HUSA: 2 Sonnets from Michelangelo. The Trojan Women.
Louisville Orchestra/Robert Whitney, Akira Endo
First Edition Music FECD-0023 {} {} TT: 57:10


Very Seventies. As a rather sly send-up of "end-of-millennium" and "top-ten" lists, musical compére Jim Svejda proclaimed Karel Husa the Greatest Living Composer. It was a provocative, odd choice, probably intended as such. Husa's had a nice career, as classical composing goes, with time spent mainly in the academy, and not wholly free of the charge of falling prey to academic fads. But he certainly hasn't the visibility of a Carter, Adams, Rouse, Reich, Tippett, Davies, or even John Rutter and P. D. Q. Bach. You have to make a slightly greater effort to hear Husa's music. Husa, born in Czechoslovakia, became an American citizen in 1959, but like his compatriot Martinu, he has always looked back toward his native country. His best-known work, Music for Prague, musically responds to the Soviet repression of 1968, and more than a little of his catalogue deals with war and political repression.

Politically and as a human being, Husa stands with the angels. Unfortunately, I consider him the victim of the "well-written piece." There's nothing obviously wrong with his music, but there's nothing particularly individual about it either, and little interesting. The 2 Sonnets from Michelangelo (1970) could have been written by a lot of people at the time. Both instrumental works, they attempt, like Debussy's Prélude à l'apres-midi d'un faune, to closely follow a literary text. To my mind, Husa doesn't get all that close. That is, my mind comes up with different music for the texts, and I can't tell when he's moving from one idea of the sonnets to another. One could argue over the success of the Debussy in this regard, but it ultimately doesn't matter. Debussy provides interesting music that makes sense even if you don't know Mallarmé from Mallomars. Husa, on the other hand, writes a fairly ugly, monochromatic piece which seems stuck in a tar pit.

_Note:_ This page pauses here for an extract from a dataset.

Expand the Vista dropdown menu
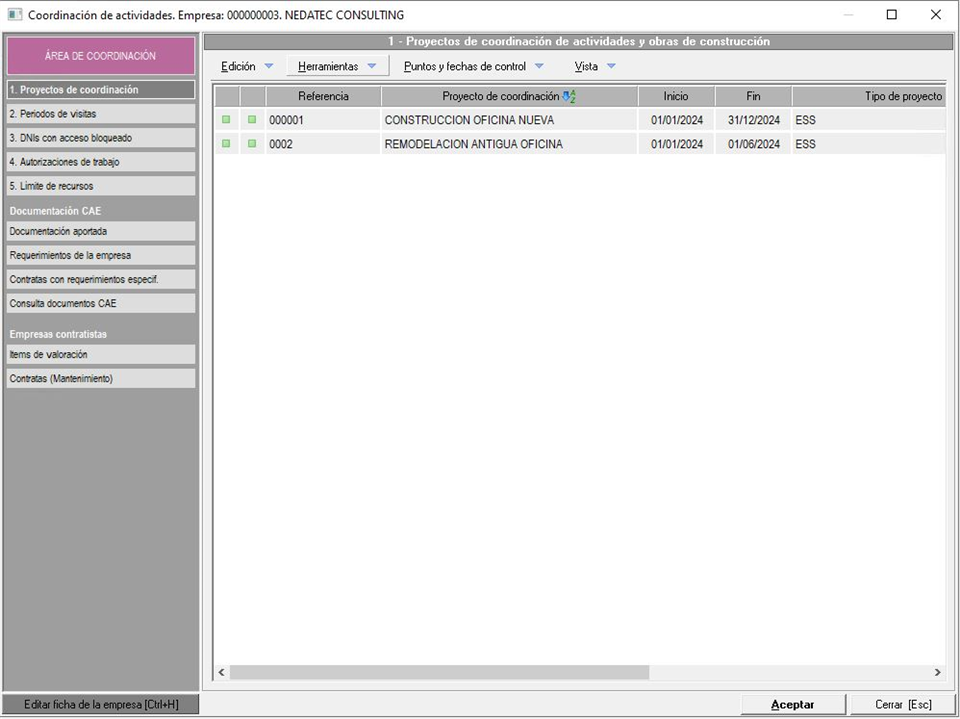The height and width of the screenshot is (719, 960). [x=595, y=67]
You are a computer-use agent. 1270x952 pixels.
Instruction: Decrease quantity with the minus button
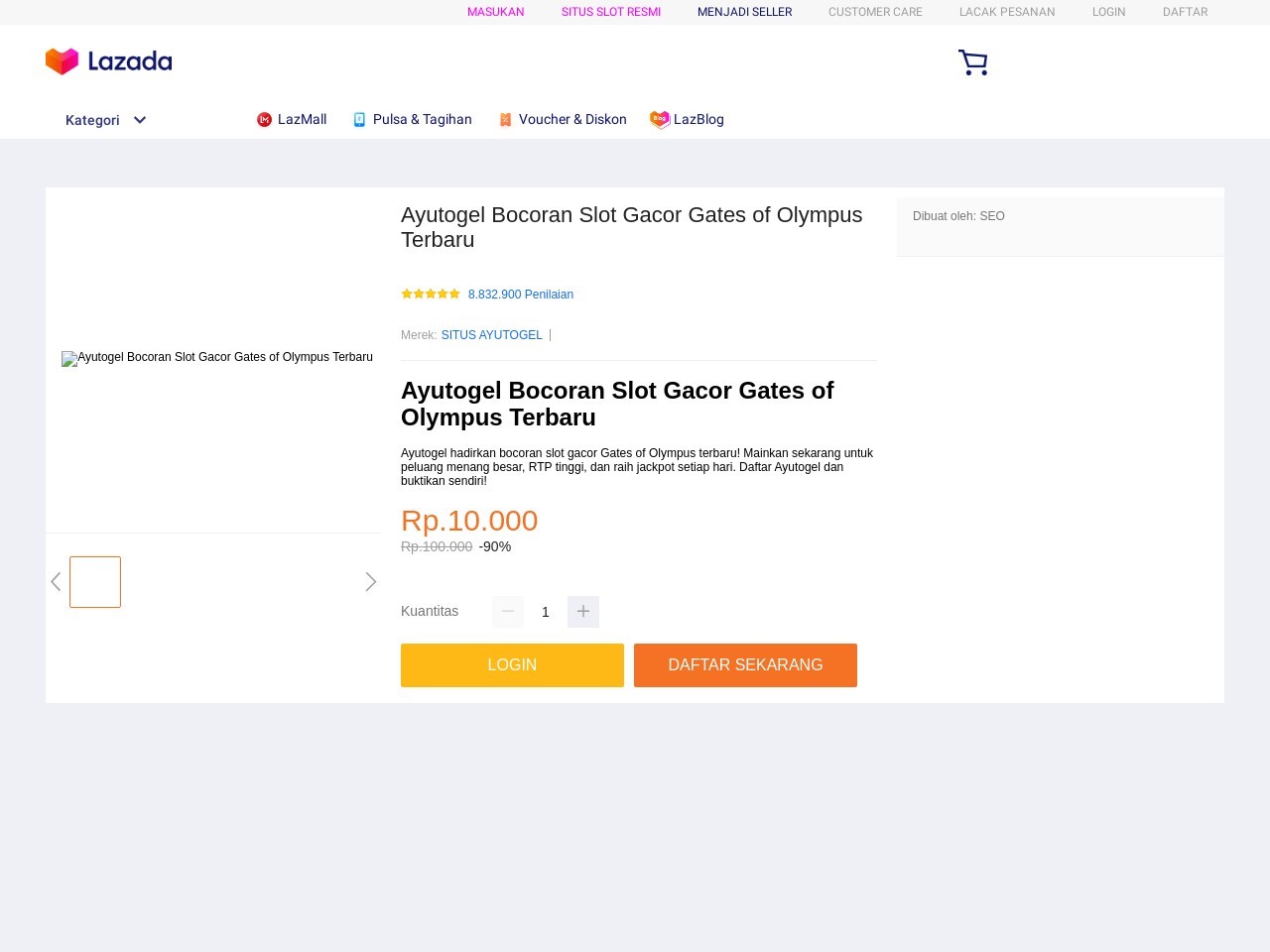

The Trojan Women, also programmatic, at least moves. It has its good moments. Based on the Euripides tragedy, it, like the Michelangelo Sonnets, also seems written in Steelcase gray, but the story permits it. Again, you can't really call it a bad piece, but you have only to put it beside something like Barber's Medea or Schuman's Judith to see its shortcomings. There's very little memorable about it -- no genius theme, no feat of pure composition, no eye-popping color to lift it beyond the merely blameless. It leaves the mental listening room almost immediately.

This program comes from the old Louisville Orchestra series of (then) contemporary music. The performances are both acceptable, the sound a little tinny, as the Louisville LPs tended to be. Endo does better than Whitney, but he leads the more interesting piece. Despite my lack of enthusiasm for this particular recording, I look forward to more releases in the series. Whitney was one of the great commissioners, with an uncanny sense of who, among the traditional Modernists, to ask for something really good as well as where to find abandoned gems. There are some wonderful recordings of Piston, Mennin, Diamond, Bergsma, Foss, and others awaiting transfer.